GOAL OF THE EXERCISE —
Format every line of the material below as a numbered list, omitting the blank lines.

Items listed in a dataset —

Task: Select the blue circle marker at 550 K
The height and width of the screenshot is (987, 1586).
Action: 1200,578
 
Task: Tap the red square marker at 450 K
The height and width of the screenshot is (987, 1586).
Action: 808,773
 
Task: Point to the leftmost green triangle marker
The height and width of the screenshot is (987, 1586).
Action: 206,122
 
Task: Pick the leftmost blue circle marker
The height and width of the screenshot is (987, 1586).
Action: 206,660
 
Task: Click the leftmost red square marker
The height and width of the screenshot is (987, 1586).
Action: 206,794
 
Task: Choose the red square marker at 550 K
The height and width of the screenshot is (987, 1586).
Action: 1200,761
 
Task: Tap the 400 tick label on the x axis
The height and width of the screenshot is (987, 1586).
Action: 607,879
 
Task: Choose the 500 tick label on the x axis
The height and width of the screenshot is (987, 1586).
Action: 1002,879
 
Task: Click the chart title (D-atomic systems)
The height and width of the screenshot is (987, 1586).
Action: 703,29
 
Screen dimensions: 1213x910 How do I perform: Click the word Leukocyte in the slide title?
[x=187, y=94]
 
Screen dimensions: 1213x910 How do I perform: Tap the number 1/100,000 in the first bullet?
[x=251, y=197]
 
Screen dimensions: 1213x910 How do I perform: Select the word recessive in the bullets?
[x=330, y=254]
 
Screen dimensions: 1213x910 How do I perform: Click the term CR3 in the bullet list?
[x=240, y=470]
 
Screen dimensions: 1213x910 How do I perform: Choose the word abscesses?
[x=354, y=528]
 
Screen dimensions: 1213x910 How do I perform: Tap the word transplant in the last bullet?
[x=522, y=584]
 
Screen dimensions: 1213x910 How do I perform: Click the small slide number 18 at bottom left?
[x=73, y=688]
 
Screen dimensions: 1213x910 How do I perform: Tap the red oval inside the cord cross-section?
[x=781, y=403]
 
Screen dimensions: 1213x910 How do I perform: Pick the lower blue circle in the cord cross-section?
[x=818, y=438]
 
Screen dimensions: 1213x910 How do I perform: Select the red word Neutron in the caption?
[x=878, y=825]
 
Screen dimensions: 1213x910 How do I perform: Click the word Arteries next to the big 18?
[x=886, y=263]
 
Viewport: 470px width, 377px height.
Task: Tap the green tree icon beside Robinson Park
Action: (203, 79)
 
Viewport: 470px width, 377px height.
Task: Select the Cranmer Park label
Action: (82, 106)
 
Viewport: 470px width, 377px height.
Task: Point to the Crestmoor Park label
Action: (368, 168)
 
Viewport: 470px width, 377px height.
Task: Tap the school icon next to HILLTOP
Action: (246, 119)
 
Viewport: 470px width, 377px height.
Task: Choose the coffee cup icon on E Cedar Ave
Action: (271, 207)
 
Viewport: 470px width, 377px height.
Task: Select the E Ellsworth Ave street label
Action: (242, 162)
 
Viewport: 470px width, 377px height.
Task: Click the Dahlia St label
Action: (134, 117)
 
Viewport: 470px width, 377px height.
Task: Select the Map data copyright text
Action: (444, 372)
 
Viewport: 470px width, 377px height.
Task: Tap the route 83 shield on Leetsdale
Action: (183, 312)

OUTPUT OF THE EXERCISE —
1. Task: Select the blue circle marker at 550 K
2. The height and width of the screenshot is (987, 1586).
3. Action: 1200,578
4. Task: Tap the red square marker at 450 K
5. The height and width of the screenshot is (987, 1586).
6. Action: 808,773
7. Task: Point to the leftmost green triangle marker
8. The height and width of the screenshot is (987, 1586).
9. Action: 206,122
10. Task: Pick the leftmost blue circle marker
11. The height and width of the screenshot is (987, 1586).
12. Action: 206,660
13. Task: Click the leftmost red square marker
14. The height and width of the screenshot is (987, 1586).
15. Action: 206,794
16. Task: Choose the red square marker at 550 K
17. The height and width of the screenshot is (987, 1586).
18. Action: 1200,761
19. Task: Tap the 400 tick label on the x axis
20. The height and width of the screenshot is (987, 1586).
21. Action: 607,879
22. Task: Choose the 500 tick label on the x axis
23. The height and width of the screenshot is (987, 1586).
24. Action: 1002,879
25. Task: Click the chart title (D-atomic systems)
26. The height and width of the screenshot is (987, 1586).
27. Action: 703,29
28. Screen dimensions: 1213x910 How do I perform: Click the word Leukocyte in the slide title?
29. [x=187, y=94]
30. Screen dimensions: 1213x910 How do I perform: Tap the number 1/100,000 in the first bullet?
31. [x=251, y=197]
32. Screen dimensions: 1213x910 How do I perform: Select the word recessive in the bullets?
33. [x=330, y=254]
34. Screen dimensions: 1213x910 How do I perform: Click the term CR3 in the bullet list?
35. [x=240, y=470]
36. Screen dimensions: 1213x910 How do I perform: Choose the word abscesses?
37. [x=354, y=528]
38. Screen dimensions: 1213x910 How do I perform: Tap the word transplant in the last bullet?
39. [x=522, y=584]
40. Screen dimensions: 1213x910 How do I perform: Click the small slide number 18 at bottom left?
41. [x=73, y=688]
42. Screen dimensions: 1213x910 How do I perform: Tap the red oval inside the cord cross-section?
43. [x=781, y=403]
44. Screen dimensions: 1213x910 How do I perform: Pick the lower blue circle in the cord cross-section?
45. [x=818, y=438]
46. Screen dimensions: 1213x910 How do I perform: Select the red word Neutron in the caption?
47. [x=878, y=825]
48. Screen dimensions: 1213x910 How do I perform: Click the word Arteries next to the big 18?
49. [x=886, y=263]
50. Viewport: 470px width, 377px height.
51. Task: Tap the green tree icon beside Robinson Park
52. Action: (203, 79)
53. Viewport: 470px width, 377px height.
54. Task: Select the Cranmer Park label
55. Action: (82, 106)
56. Viewport: 470px width, 377px height.
57. Task: Point to the Crestmoor Park label
58. Action: (368, 168)
59. Viewport: 470px width, 377px height.
60. Task: Tap the school icon next to HILLTOP
61. Action: (246, 119)
62. Viewport: 470px width, 377px height.
63. Task: Choose the coffee cup icon on E Cedar Ave
64. Action: (271, 207)
65. Viewport: 470px width, 377px height.
66. Task: Select the E Ellsworth Ave street label
67. Action: (242, 162)
68. Viewport: 470px width, 377px height.
69. Task: Click the Dahlia St label
70. Action: (134, 117)
71. Viewport: 470px width, 377px height.
72. Task: Select the Map data copyright text
73. Action: (444, 372)
74. Viewport: 470px width, 377px height.
75. Task: Tap the route 83 shield on Leetsdale
76. Action: (183, 312)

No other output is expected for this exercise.